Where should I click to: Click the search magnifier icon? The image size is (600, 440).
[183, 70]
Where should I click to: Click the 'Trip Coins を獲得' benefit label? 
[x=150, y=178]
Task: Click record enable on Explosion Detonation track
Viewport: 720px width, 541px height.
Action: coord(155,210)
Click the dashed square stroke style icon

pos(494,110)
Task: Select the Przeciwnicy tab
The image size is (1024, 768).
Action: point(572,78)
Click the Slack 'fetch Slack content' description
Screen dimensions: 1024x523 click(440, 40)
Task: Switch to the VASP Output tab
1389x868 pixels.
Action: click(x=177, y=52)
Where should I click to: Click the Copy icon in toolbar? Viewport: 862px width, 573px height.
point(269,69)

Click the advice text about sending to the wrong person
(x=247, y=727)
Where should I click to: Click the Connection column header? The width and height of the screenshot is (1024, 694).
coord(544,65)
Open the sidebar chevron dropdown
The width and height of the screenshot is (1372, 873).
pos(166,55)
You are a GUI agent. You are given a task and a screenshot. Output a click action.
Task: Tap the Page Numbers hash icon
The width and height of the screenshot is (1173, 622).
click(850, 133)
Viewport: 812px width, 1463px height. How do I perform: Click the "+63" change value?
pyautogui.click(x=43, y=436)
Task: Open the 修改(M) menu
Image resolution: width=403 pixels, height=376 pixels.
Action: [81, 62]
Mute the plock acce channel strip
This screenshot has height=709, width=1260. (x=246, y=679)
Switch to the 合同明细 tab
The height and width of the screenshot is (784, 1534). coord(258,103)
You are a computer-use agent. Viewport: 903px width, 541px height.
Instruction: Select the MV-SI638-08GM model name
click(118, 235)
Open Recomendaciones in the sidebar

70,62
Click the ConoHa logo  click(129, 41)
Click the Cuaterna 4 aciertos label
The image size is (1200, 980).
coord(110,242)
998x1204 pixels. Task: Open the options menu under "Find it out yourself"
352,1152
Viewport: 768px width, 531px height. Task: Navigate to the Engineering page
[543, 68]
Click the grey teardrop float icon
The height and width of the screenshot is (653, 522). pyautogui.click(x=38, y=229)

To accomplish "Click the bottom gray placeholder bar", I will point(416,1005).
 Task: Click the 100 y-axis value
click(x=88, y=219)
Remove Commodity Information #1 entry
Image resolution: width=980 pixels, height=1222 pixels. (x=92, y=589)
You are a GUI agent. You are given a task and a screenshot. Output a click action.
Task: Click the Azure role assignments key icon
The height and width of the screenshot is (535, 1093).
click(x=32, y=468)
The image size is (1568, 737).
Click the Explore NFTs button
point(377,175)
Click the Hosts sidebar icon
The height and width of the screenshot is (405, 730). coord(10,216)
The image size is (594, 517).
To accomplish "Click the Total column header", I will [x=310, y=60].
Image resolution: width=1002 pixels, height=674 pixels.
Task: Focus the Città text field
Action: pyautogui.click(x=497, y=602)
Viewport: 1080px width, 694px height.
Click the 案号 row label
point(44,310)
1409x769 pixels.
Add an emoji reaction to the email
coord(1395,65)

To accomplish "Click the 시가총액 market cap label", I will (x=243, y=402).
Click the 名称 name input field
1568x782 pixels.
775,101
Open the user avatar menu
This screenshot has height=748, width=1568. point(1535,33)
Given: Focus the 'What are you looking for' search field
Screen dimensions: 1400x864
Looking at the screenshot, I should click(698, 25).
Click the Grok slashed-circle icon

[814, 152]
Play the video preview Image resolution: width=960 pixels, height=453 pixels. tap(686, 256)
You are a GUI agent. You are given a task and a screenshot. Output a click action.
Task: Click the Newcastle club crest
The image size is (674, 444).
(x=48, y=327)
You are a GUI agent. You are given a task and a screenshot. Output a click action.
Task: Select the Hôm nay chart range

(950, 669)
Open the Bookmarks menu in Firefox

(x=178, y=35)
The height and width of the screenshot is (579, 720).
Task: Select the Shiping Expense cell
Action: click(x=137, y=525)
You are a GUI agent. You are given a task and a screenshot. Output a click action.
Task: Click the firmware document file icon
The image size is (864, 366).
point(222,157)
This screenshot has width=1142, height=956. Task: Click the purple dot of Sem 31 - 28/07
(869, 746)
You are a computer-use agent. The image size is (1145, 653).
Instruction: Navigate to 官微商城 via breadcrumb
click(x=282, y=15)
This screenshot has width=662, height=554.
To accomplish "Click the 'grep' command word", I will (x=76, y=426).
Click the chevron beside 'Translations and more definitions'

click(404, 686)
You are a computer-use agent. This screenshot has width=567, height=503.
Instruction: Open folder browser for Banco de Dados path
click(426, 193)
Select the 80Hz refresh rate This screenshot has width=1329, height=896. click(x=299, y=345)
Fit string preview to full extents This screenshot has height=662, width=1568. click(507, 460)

Task instructions: All of the material is to be retyped verbatim.

Problem solution:
Where should I click to: Click the search magnifier icon? The image size is (600, 440).
[183, 70]
Where should I click to: Click the 'Trip Coins を獲得' benefit label? 
[x=150, y=178]
Task: Click record enable on Explosion Detonation track
Viewport: 720px width, 541px height.
Action: coord(155,210)
Click the dashed square stroke style icon

pos(494,110)
Task: Select the Przeciwnicy tab
The image size is (1024, 768).
Action: point(572,78)
Click the Slack 'fetch Slack content' description
Screen dimensions: 1024x523 click(440, 40)
Task: Switch to the VASP Output tab
1389x868 pixels.
Action: click(x=177, y=52)
Where should I click to: Click the Copy icon in toolbar? Viewport: 862px width, 573px height.
point(269,69)

Click the advice text about sending to the wrong person
(x=247, y=727)
Where should I click to: Click the Connection column header? The width and height of the screenshot is (1024, 694).
coord(544,65)
Open the sidebar chevron dropdown
The width and height of the screenshot is (1372, 873).
pos(166,55)
You are a GUI agent. You are given a task and a screenshot. Output a click action.
Task: Tap the Page Numbers hash icon
The width and height of the screenshot is (1173, 622).
click(850, 133)
Viewport: 812px width, 1463px height. How do I perform: Click the "+63" change value?
pyautogui.click(x=43, y=436)
Task: Open the 修改(M) menu
Image resolution: width=403 pixels, height=376 pixels.
Action: [81, 62]
Mute the plock acce channel strip
This screenshot has height=709, width=1260. (x=246, y=679)
Switch to the 合同明细 tab
The height and width of the screenshot is (784, 1534). coord(258,103)
You are a computer-use agent. Viewport: 903px width, 541px height.
Instruction: Select the MV-SI638-08GM model name
click(118, 235)
Open Recomendaciones in the sidebar

70,62
Click the ConoHa logo  click(129, 41)
Click the Cuaterna 4 aciertos label
The image size is (1200, 980).
coord(110,242)
998x1204 pixels. Task: Open the options menu under "Find it out yourself"
352,1152
Viewport: 768px width, 531px height. Task: Navigate to the Engineering page
[543, 68]
Click the grey teardrop float icon
The height and width of the screenshot is (653, 522). pyautogui.click(x=38, y=229)

To accomplish "Click the bottom gray placeholder bar", I will point(416,1005).
 Task: Click the 100 y-axis value
click(x=88, y=219)
Remove Commodity Information #1 entry
Image resolution: width=980 pixels, height=1222 pixels. (x=92, y=589)
You are a GUI agent. You are given a task and a screenshot. Output a click action.
Task: Click the Azure role assignments key icon
The height and width of the screenshot is (535, 1093).
click(x=32, y=468)
The image size is (1568, 737).
Click the Explore NFTs button
point(377,175)
Click the Hosts sidebar icon
The height and width of the screenshot is (405, 730). coord(10,216)
The image size is (594, 517).
To accomplish "Click the Total column header", I will [x=310, y=60].
Image resolution: width=1002 pixels, height=674 pixels.
Task: Focus the Città text field
Action: pyautogui.click(x=497, y=602)
Viewport: 1080px width, 694px height.
Click the 案号 row label
point(44,310)
1409x769 pixels.
Add an emoji reaction to the email
coord(1395,65)

To accomplish "Click the 시가총액 market cap label", I will (x=243, y=402).
Click the 名称 name input field
1568x782 pixels.
775,101
Open the user avatar menu
This screenshot has height=748, width=1568. point(1535,33)
Given: Focus the 'What are you looking for' search field
Screen dimensions: 1400x864
Looking at the screenshot, I should click(698, 25).
Click the Grok slashed-circle icon

[814, 152]
Play the video preview Image resolution: width=960 pixels, height=453 pixels. tap(686, 256)
You are a GUI agent. You are given a task and a screenshot. Output a click action.
Task: Click the Newcastle club crest
The image size is (674, 444).
(x=48, y=327)
You are a GUI agent. You are given a task and a screenshot. Output a click action.
Task: Select the Hôm nay chart range

(950, 669)
Open the Bookmarks menu in Firefox

(x=178, y=35)
The height and width of the screenshot is (579, 720).
Task: Select the Shiping Expense cell
Action: click(x=137, y=525)
You are a GUI agent. You are given a task and a screenshot. Output a click action.
Task: Click the firmware document file icon
The image size is (864, 366).
point(222,157)
This screenshot has width=1142, height=956. Task: Click the purple dot of Sem 31 - 28/07
(869, 746)
You are a computer-use agent. The image size is (1145, 653).
Instruction: Navigate to 官微商城 via breadcrumb
click(x=282, y=15)
This screenshot has width=662, height=554.
To accomplish "Click the 'grep' command word", I will (x=76, y=426).
Click the chevron beside 'Translations and more definitions'

click(404, 686)
You are a computer-use agent. This screenshot has width=567, height=503.
Instruction: Open folder browser for Banco de Dados path
click(426, 193)
Select the 80Hz refresh rate This screenshot has width=1329, height=896. click(x=299, y=345)
Fit string preview to full extents This screenshot has height=662, width=1568. click(507, 460)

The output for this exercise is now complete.